Viareggio, 2 febbraio 2010 - Ci sono film che trovano ostacoli nella distribuzione, nonostante il loro valore. Cerca di recuperarli — ormai da qualche anno — 'Il Cinema e oltre', che dopo la chiusura del Centrale si è spostato all’Eden, con un buon successo di pubblico. Da giovedì prossimo partirà una nuova serie di titoli poco visibili ma interessanti, ognuno dei quali verrà proposto in due proiezioni (alle 20,15 o 20,30 e alle 22,30).

 

Si comincia giovedì con 'Welcome' di Philippe Lioret; segue l’11 febbraio '10 inverni' di Valerio Mieli; il 18 febbraio sarà la volta di 'Il mio amico Eric' di Ken Loach, per passare il 25 febbraio a 'Il riccio' di Mona Achache. Il 4 marzo è in programma 'A Single Man' di Tom Ford, per concludere l’11 marzo con 'L’uomo che verrà' di Giorgio Diritti. Il biglietto costa 5 euro.

 

Il film che apre la serie, 'Welcome', premiato a Berlino, è campione di incassi in Francia ma nel nostro paese fatica a incontrare il grande pubblico. E’ la storia di un incontro tra un francese adulto (Vincent Lindon) e Bilal, un ragazzo curdo che sogna di imbarcarsi per l’Inghilterra. '10 inverni', dell’esordiente Valerio Mieli (con Isabella Ragonese, la rivelazione di 'Tutta la vita davanti') racconta un amore che impiega dieci anni per riconoscersi come tale. Un’opera prima di valore.

 

Non ha bisogno di presentazioni invece Ken Loach: 'Nel mio amico Eric' fa incontrare al protagonista, un impiegato cinquantenne depresso e sconfitto dalla vita, il suo idolo calcistico: il vero Eric Cantona, stella del Manchester United.

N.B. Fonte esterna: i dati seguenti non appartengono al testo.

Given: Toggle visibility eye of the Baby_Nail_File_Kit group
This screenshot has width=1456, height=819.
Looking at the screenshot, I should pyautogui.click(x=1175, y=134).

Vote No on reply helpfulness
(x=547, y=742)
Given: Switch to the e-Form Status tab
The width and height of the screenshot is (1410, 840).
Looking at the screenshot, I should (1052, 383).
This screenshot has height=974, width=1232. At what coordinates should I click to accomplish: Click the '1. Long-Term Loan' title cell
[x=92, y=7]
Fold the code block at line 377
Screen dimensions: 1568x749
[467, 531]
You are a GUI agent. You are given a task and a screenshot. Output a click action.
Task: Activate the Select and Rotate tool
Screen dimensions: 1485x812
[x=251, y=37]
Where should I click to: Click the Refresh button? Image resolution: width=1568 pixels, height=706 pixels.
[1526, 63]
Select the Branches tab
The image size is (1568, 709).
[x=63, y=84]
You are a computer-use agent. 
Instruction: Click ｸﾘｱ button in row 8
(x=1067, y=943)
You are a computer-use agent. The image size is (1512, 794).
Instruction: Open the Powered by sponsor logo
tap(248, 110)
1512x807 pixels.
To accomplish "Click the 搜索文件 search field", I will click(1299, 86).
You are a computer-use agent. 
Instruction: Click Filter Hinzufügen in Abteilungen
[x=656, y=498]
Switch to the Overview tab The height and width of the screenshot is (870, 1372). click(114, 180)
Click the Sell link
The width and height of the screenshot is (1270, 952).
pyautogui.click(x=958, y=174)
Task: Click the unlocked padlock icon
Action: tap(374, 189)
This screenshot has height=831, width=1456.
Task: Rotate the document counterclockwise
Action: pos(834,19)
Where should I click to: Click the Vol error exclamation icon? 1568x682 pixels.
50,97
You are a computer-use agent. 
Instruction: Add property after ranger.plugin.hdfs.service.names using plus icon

Un’altra regista debuttante, la francese Mona Achache nel film 'Il riccio' porta sullo schermo il best seller 'L’eleganza del riccio' di Muriel Barbery, mentre Tom Ford passa dalla moda alla macchina da presa per dirigere 'A Single Man' (con Colin Firth e Julianne Moore), con un professore sull’orlo del suicidio salvato dall’amicizia.

 

'L’uomo che verrà' di Giorgio Diritti (in programma in questi giorni al Comunale di Pietrasanta) rievoca l’eccidio di Marzabotto con una messa in scena così accurata e partecipe da essersi meritato il giudizio di 'capolavoro'. Recitato in dialetto dell’appennino bolognese degli anni ’40 e sottotitolato.